Chagrin, New Caledonia. Thursday, 4.45pm

The woman’s face is animated as she talks about our connection to the earth and the sea. I sit, respectfully silent, concentrating hard because my listening skills in French are not great. I sip from a warmish Manta beer.

Her head is framed by long thick hair that falls in strands like rope over her traditional dress.

‘We cannot live without the earth and the sea,’ she says in French, pointing to the red dirt at her feet and then to the west where the Coral Sea laps the shore just a few kilometres away.

‘The world is forgetting that simple knowledge.’

She, my travelling companion and I are sitting in a thatch-roofed Kanak meeting place. A bird sings, a freezer hums. (Ah, my warm beers are cooling.)

Nearby are the woman’s house and my tent. Around us is a tropical garden sprouting from the red dirt.

Chagrin is a small village, maybe six or seven homes, set in the gouged hillside of a spent nickel mine. The woman is revegetating the old mine, which is on her tribal land.

We are nearly 400 kilometres from Noumea. Noumea is a city that tenuously overlays French society on Kanak culture. It is: a glass of Bordeaux after a coconut with a straw; a group of lycra-clad white blokes on carbon-fibre bicycles overtaking seven Kanaks in a rusty Citroen with Kanaky independence stickers; a German couple exposing a lot of white flesh to young Kanaks with rasta beanies playing soccer with a Coke bottle on perfect beach.

Outside of Noumea is Kanak land. An hour ago, my travelling companion and I were stranded in Koumac. It’s a little town not far from here. There’s not much there. A shop, a dug-up road, an empty market place.

We’d left Noumea a few days ago in a little Peugeot we rented from a bloke that looked like Barry Manilow.

Outside the Koumac shop, the Peugeot, filled with our camping gear, sat, dusty and tired. The sun was getting lower and we needed somewhere to camp. You cannot camp just anywhere; it’s tribal land. You need permission.

I had the telephone number of a place where maybe we could camp. I called it. A woman answered. She said yes and then… something or other. My French is passable in some situations, but listening to complicated directions over the phone is not one of them. I hung up.

Desperate, I turned to a Kanak woman loading a nearby old Renault with half a dozen baguettes. I asked her if she would phone the camping woman for me and get directions. S’il vous plait. Pretty s’il vous plait.

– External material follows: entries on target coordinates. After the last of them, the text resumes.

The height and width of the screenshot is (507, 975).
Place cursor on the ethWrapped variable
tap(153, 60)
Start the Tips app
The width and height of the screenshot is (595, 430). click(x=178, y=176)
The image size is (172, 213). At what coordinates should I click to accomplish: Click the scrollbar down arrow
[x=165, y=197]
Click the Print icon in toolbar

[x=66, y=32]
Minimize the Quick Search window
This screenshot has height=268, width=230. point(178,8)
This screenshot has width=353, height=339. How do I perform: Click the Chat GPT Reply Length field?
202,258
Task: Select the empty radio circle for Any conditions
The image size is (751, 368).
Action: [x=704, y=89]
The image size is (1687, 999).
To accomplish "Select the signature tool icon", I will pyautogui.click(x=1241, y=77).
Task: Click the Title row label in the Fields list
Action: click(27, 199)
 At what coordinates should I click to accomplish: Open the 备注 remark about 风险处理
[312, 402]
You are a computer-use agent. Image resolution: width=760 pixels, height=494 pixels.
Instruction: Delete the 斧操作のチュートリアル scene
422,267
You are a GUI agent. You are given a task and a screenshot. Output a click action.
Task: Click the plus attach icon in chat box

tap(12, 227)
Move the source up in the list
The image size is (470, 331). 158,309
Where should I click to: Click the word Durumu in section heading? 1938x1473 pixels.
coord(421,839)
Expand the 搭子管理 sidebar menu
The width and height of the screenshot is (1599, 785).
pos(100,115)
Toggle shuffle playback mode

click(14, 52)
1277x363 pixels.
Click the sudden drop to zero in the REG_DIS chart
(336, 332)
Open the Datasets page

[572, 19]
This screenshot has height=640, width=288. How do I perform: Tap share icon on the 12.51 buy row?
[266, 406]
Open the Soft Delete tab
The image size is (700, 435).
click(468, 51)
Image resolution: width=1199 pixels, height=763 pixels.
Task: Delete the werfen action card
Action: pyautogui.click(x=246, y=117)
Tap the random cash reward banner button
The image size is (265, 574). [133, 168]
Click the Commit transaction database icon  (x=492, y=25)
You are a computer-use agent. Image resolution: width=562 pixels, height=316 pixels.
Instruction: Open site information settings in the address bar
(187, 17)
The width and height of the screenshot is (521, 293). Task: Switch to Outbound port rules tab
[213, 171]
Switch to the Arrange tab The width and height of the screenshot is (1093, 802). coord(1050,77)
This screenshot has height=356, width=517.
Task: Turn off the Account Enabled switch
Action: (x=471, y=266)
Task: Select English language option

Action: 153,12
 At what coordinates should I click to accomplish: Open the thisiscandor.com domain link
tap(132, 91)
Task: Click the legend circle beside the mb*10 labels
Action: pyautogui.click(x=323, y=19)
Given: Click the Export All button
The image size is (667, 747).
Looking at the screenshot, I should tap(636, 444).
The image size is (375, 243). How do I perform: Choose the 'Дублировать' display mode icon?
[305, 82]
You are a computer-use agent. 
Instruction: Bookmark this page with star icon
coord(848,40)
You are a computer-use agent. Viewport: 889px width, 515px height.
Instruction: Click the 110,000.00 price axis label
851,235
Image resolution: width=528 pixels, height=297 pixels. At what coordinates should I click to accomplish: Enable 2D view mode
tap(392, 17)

People are friendly. All over the world, people are friendly. Governments and corporations are not, but people are. The woman rang, talked to the camping woman, and gave me back the phone. She then proceeded to give me the directions to Chagrin, where the camping woman was. I listened carefully, focusing all my French listening skills: We were to go along a road, make four and twenty turns, drive through a river, eat a cat… She stopped mid-sentence, smiled, and said, ‘Just follow me.’

So here we are: watching the sun dip behind the coconut palms and listening to the camping woman, Opao, tell us the truth.

‘We don’t want French law. We have our own law, our own culture. We have the earth and the sea…’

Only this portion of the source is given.